**INSTRUCTIONS TO FOLLOW:** As soon as the line containing "Task: Click the 120% zoom level indicator" appears, start repeating lines exactly and continue to the end of the entries; please skip pictures.

**THE DATA:**
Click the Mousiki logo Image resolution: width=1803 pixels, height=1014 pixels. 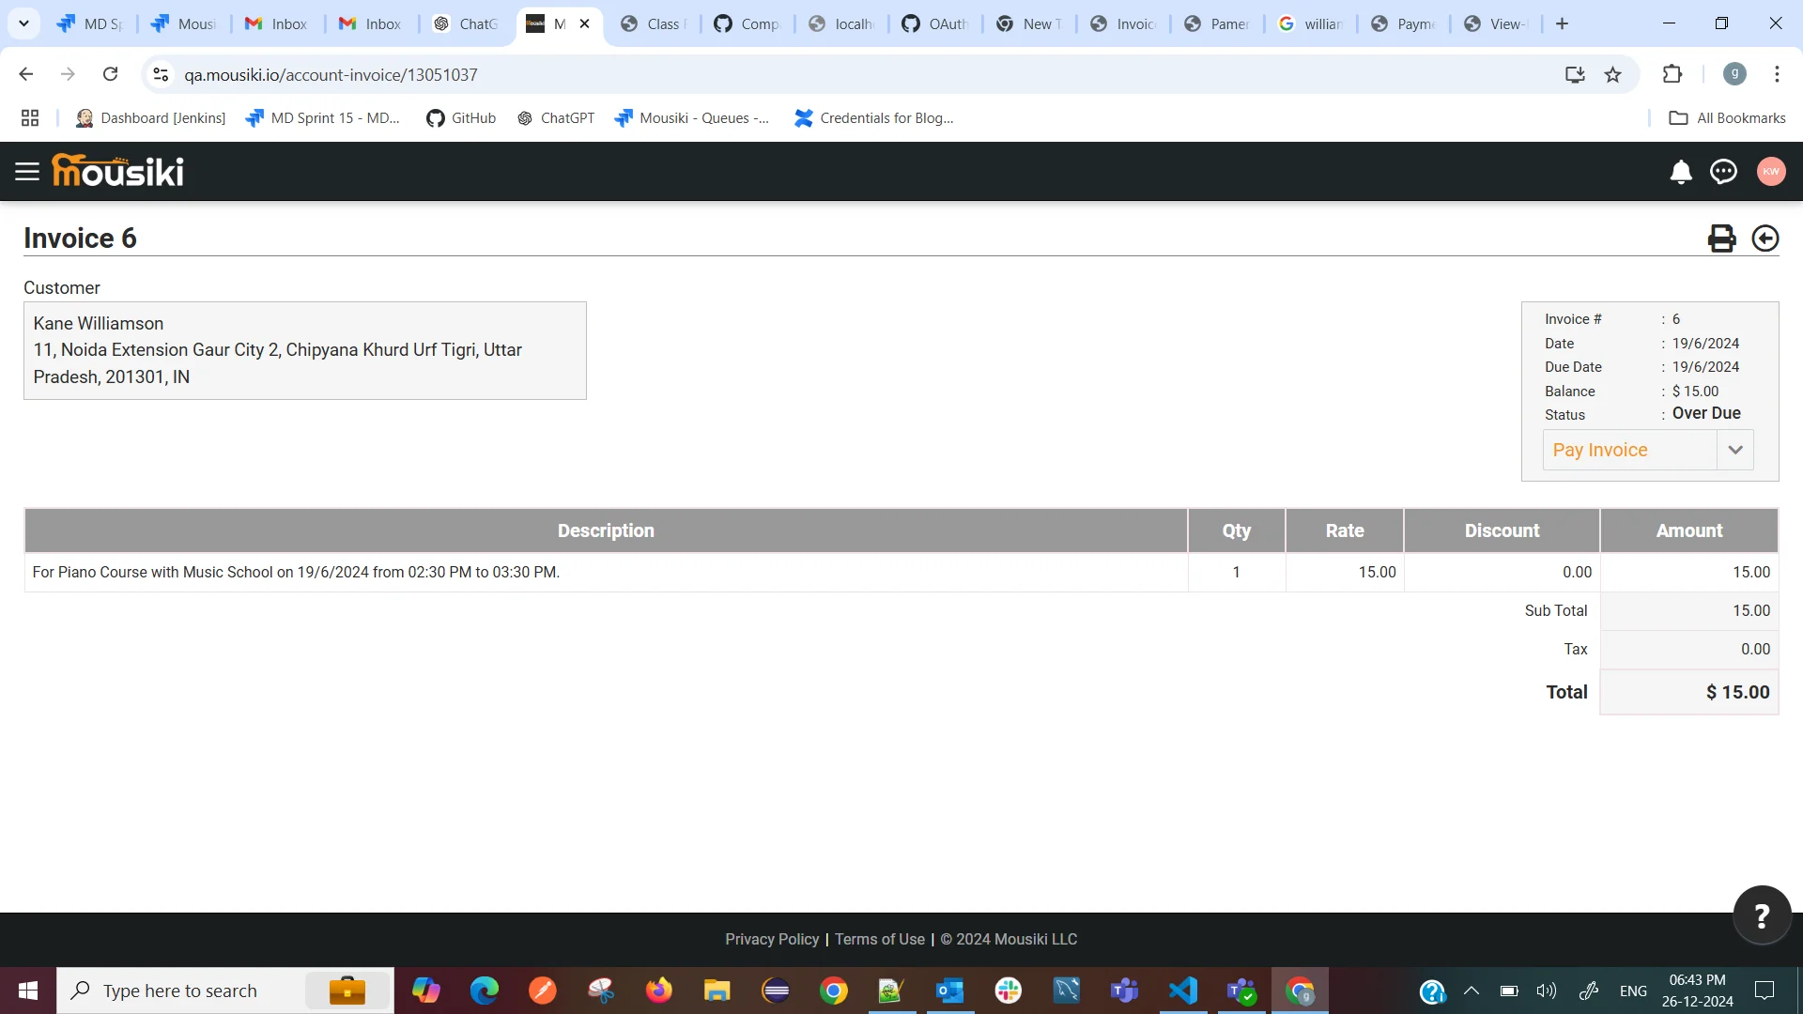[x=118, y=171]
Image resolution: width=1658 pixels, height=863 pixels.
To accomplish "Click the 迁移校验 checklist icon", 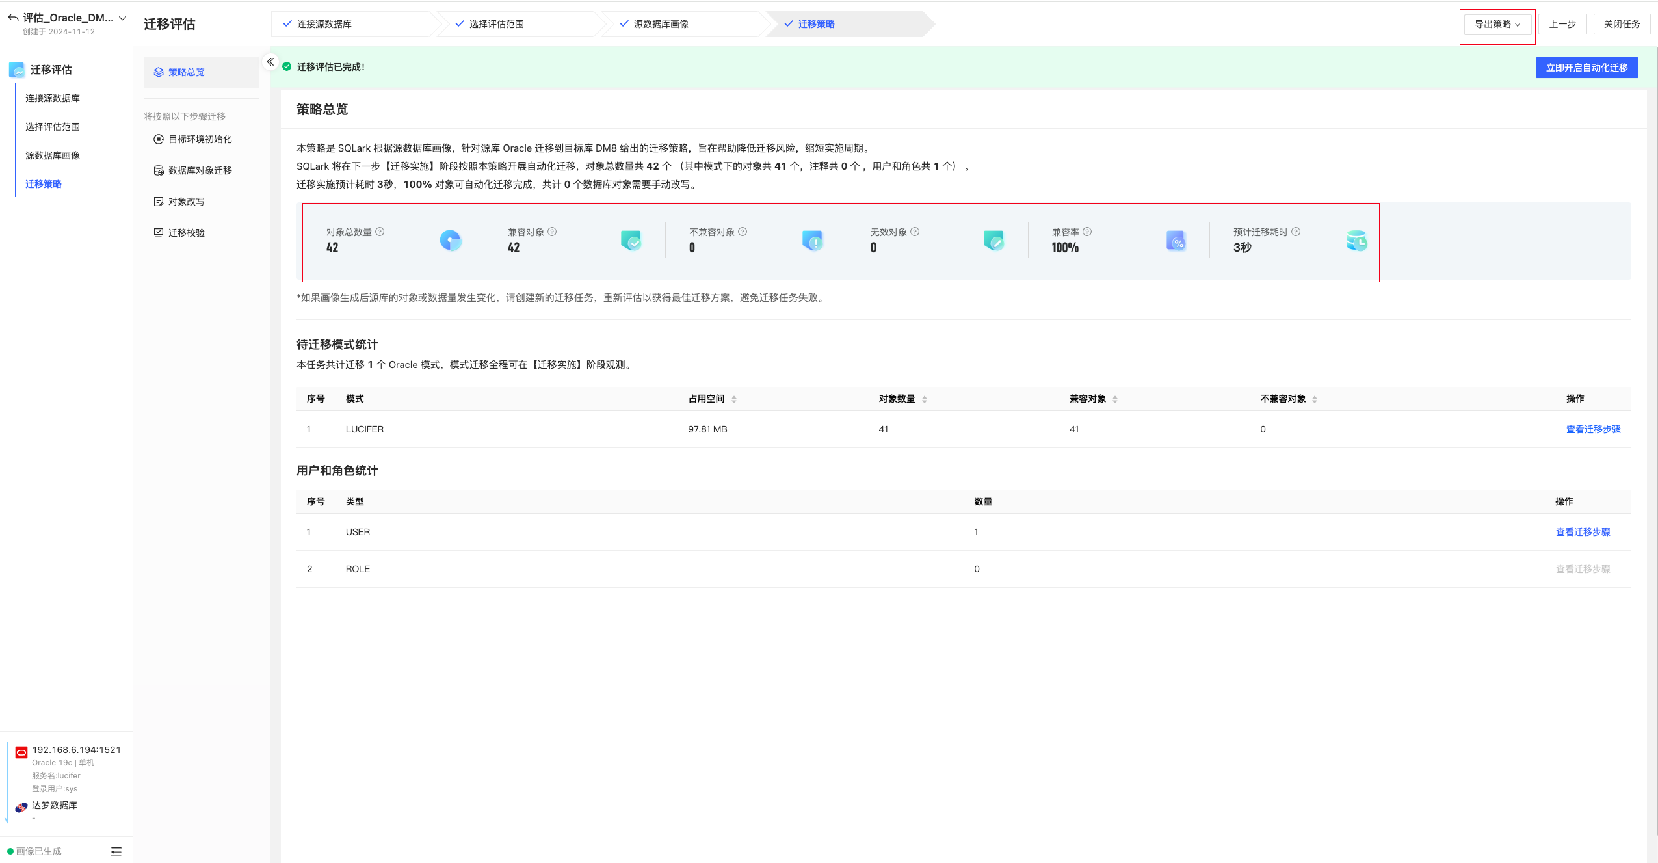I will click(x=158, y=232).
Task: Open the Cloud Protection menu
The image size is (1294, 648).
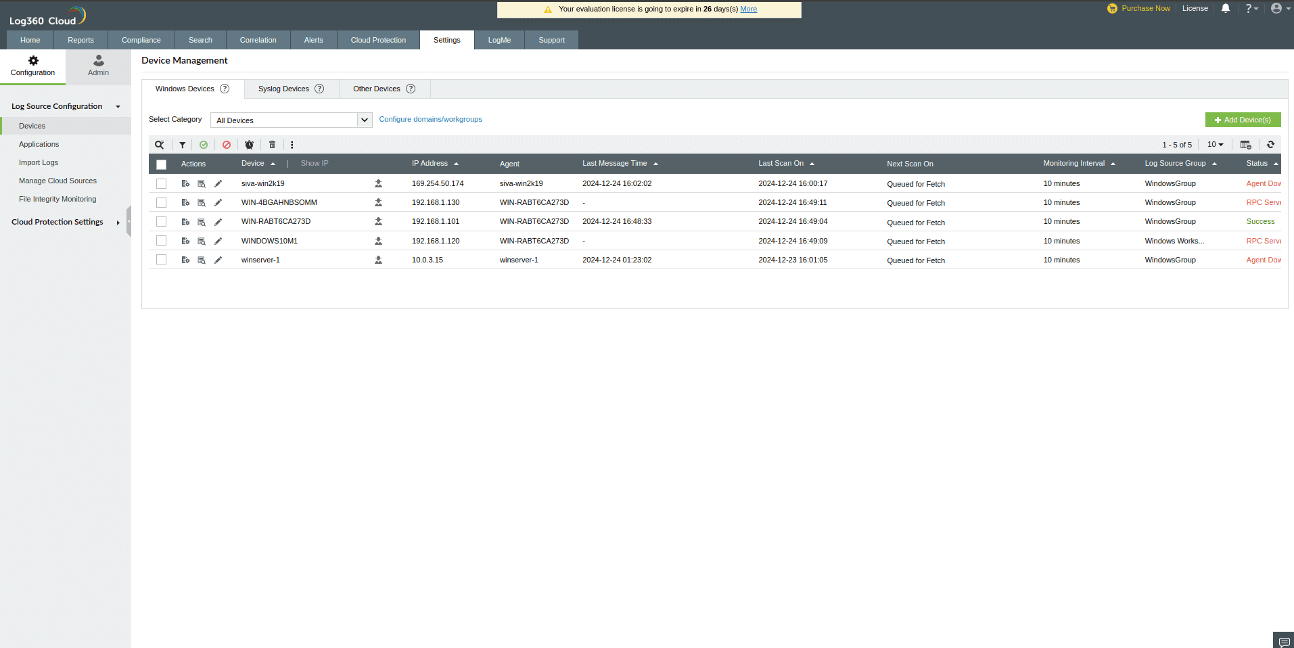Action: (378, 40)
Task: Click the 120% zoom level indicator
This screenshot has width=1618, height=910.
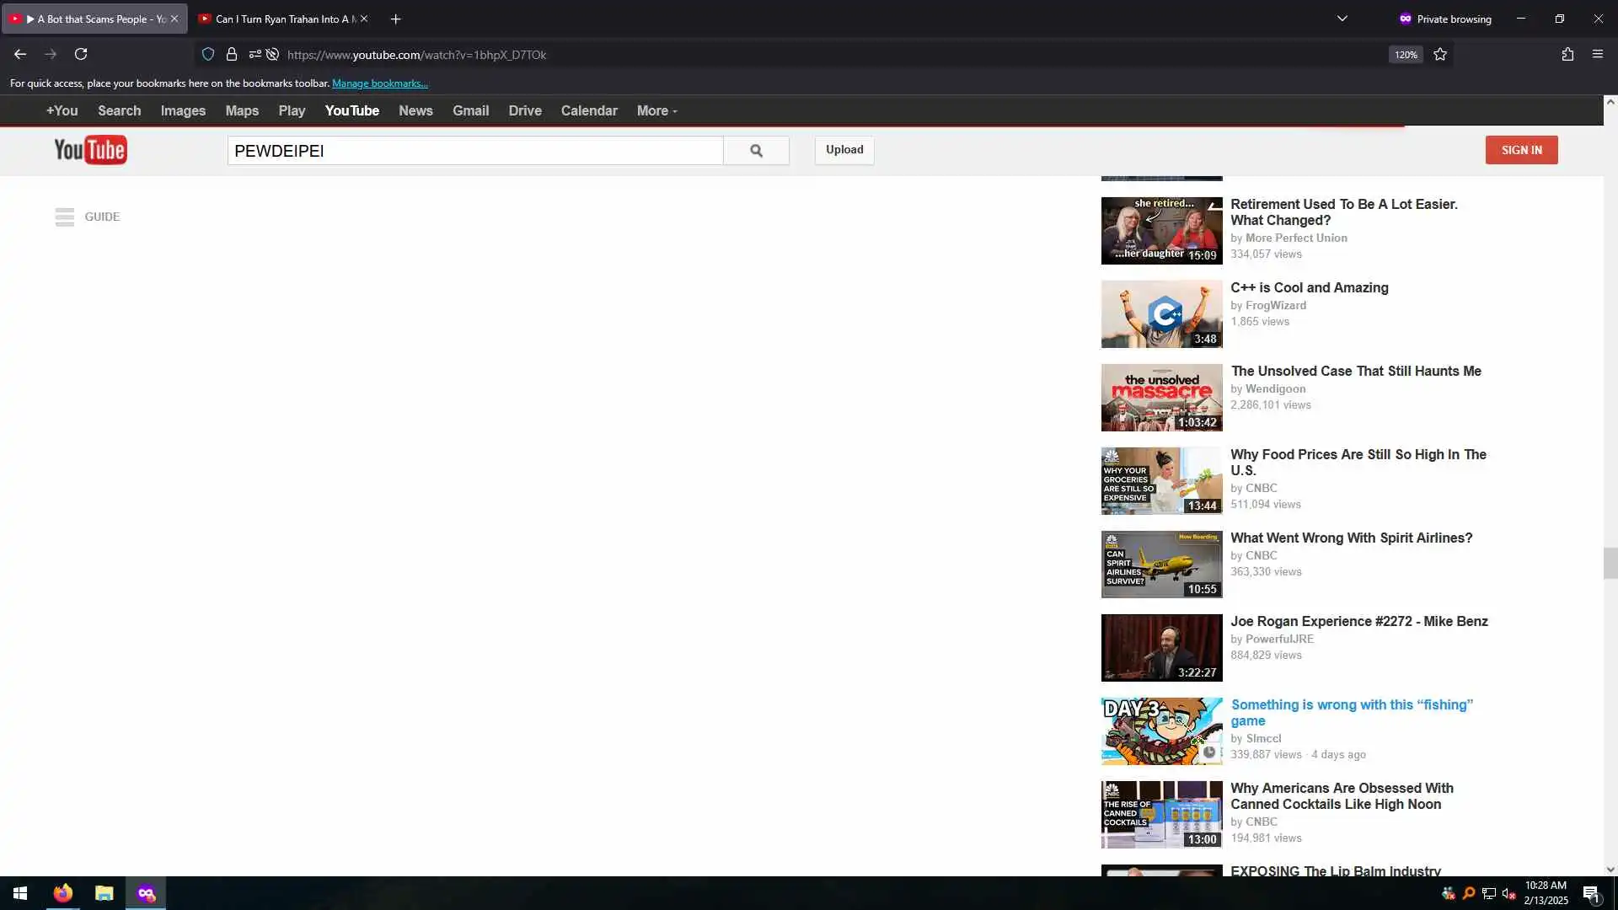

**REPLY:**
Task: Click the 120% zoom level indicator
This screenshot has width=1618, height=910.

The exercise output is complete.